Posted May 10th 2012 9:29AM
A judge has reversed a lower court ruling against Honda over the automaker's fuel economy claims. Heather Peters successfully sued Honda in small-claims court in February, claiming her 2006 Civic Hybrid didn't return the advertised 50 miles per gallon (4.7L/100km) Environmental Protection Agency rating. Peters was awarded US$9,867 in damages in the lawsuit, but now Judge Dudley W. Gray II of the state Superior Court in Torrence, California, has reversed the lower court's ruling.
Honda has offered owners a settlement in a larger class-action suit, paying out either $100 or $200 depending on the vehicle and as much as $1,500 toward the purchase of a new Honda. According to The Detroit News, around 1,700 Honda owners have declined to participate in the class-action suit.
Click here to read the full press release.
Honda Wins Small Claims Battle, Loses Public Relations War
United States, California, Los Angeles, May 8, 2012 - Last February a small-claims court in California ordered Honda to pay Civic Hybrid owner Heather Peters $9,867.19 for falsely advertising 50 MPG city and highway. Instead of owning up to its mistake, Honda hired a national law firm with more than 800 lawyers to appeal her win. Lawyers are not allowed in small claims court in California, but they are allowed on appeal where losses are re-tried in their entirety.

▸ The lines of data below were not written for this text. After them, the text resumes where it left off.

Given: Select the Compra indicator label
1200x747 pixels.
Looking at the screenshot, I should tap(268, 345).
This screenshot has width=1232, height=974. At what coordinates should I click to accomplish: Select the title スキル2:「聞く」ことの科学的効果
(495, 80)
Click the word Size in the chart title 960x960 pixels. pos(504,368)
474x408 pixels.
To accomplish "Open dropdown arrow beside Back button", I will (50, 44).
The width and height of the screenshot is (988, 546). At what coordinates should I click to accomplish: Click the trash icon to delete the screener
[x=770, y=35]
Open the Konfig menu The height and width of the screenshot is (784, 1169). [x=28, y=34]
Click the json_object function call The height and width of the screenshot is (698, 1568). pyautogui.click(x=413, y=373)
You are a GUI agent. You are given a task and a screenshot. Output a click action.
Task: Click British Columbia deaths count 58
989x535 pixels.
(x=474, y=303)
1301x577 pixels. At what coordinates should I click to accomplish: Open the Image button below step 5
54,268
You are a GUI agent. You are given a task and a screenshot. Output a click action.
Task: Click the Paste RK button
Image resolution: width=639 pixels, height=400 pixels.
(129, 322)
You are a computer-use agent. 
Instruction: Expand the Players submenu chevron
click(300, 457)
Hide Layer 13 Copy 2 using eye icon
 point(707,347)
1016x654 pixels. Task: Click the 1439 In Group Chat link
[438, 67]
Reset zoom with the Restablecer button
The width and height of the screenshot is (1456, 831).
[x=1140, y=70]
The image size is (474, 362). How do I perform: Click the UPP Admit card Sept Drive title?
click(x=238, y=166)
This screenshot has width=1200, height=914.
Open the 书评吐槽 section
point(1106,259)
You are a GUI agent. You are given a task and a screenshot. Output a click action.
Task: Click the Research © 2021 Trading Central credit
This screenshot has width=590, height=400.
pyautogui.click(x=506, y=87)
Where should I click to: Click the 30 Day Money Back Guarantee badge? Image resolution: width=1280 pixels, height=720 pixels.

After three days of testimony on Honda's appeal, Honda's dream team of lawyers, led by Roy Brisbois, founding partner of Lewis, Brisbois, Bisgaard and Smith LLP, convinced Superior Court Judge Dudley W. Gray, II to overturn Peters' victory. Honda cited reams of complex federal regulations that it claimed required advertising of fuel economy numbers that the EPA itself had determined were inflated. Peters' reaction to the ruling was:
"It's a sad day when regulations designed to protect consumers are used against them. I'm certain that the EPA and FTC never intended to shield Honda from liability for advertising claims that a court of law determined to be false."
A 178-page EPA report of 2006 found that hybrids in general have a greater sensitivity to operating conditions than conventional vehicles. The report states that hybrids "can either take full advantage of the hybrid technology or essentially nullify it" and found that the EPA testing methods overstated city fuel economy of the Honda Civic Hybrid by 85% when compared to the onroad testing of Consumer Reports. Click here to read full report - www.epa.gov/fueleconomy/420d06002.pdf
Nevertheless, Judge Gray found that Honda complied with EPA and FTC regulations. Peters does not fault Judge Gray for applying a poorly-crafted consumer regulatory scheme beyond his control, but she is urging the FTC and EPA to revisit the regulations to better protect consumers.
Regardless of Honda's victory in this small claims appeal, it has suffered an enormous public relations loss. The Peters case was widely publicized in over 1,000 news stories globally which have given a great deal of negative publicity to the automotive giant. Peters says:
"Of course I'm disappointed, but I'm still glad that I raised awareness that Honda is no longer the great brand that it used to be. They used to go the extra mile in customer service, now the go the extra mile fighting customers in court. I guess the moral of the story is buyer beware - especially of Honda!"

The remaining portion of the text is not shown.